One option, the ‘hidden variables’ approach championed by Albert Einstein and David Bohm, among others, basically states that the wave function is just a temporary fix and that physicists will eventually replace it. Another tack, named quantum Bayesianism, or QBism, by Christopher Fuchs, regards the wave function as essentially subjective. Thus it is merely a guide to what we should believe about the outcome of measurements, rather than a name for a real feature of the subatomic world. Late in his life, Heisenberg proposed that we have to change our notion of reality itself. Reaching back to a concept developed by Aristotle — ‘potency’, as in an acorn’s potential to become an oak tree, given the right context — he suggested that the wave function represents an “intermediate” level of reality.


Blogger Comments:

From the perspective of Systemic Functional Linguistic Theory:
  1. quantum entanglement is not "action at a distance" but the construal, by consciousness, of the non-semiotic domain as meaning; specifically as mutually dependent instances of the same system of quantum potential.  See previous posts here.
  2. the notion that the "world unfolds through a combination of two ingredients" confuses the territory (world) with the map of the territory (Quantum Theory).  The world is a construal of experience as meaning (phenomena); Quantum Theory is a reconstrual of (first-order) meaning as (second-order) theoretical meaning (metaphenomena).
  3. the wave function represents a quantum system as meaning potential, and the "elimination of all but one possibility" is an instantiation of that potential, which happens when, through observation, consciousness construes experience of the non-semiotic domain as meaning.

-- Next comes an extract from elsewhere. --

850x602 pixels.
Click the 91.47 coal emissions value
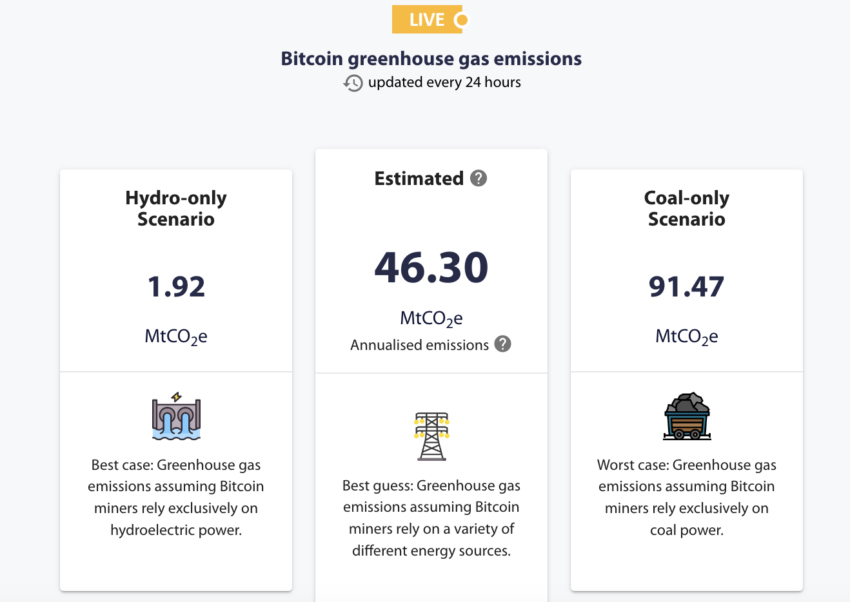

  4. the notion that wave function can be observed confuses the map (the wave function) with the territory (observable phenomena); see 2.
  5. the notion that wave function can encounter "some part of the classical world" confuses the map (the wave function and a classical description of the world) with the territory (observable phenomena); see 2.
  6. the unobservability of theoretical meaning potential (the wave function) is thus not an argument against the Copenhagen Interpretation, nor is the fact that such potential, like all potential, is probabilistic.
  7. the "mysteriousness" of the collapse of the wave function is thus not an argument against the Copenhagen Interpretation, since it only arises from an epistemological error, namely the realism embodied in the Galilean notion of 'primary qualities', as previously explained on this blog.
  8. the wave function is not a temporary fix, since it continually withstands all tests to disconfirm it.  What needs fixing is epistemological basis on which it is understood.
  9. the notion that the wave function is "essentially subjective" comes close to acknowledging that it is meaning construed of experience by consciousness.
  10. the subatomic world, like all 'reality' is a construal of experience of the non-semiotic domain as the material-relational domain of meaning by processes of the mental-verbal domain (consciousness).  In terms of scientific validity, the 'real' features of the sub-atomic world are second-order (theoretical) meanings that are demonstrated to be consistent with the construal of experience as first-order meaning.
  11. Heisenberg's notion that the wave function represents 'potency' recognises it as potential, though not explicitly as meaning potential.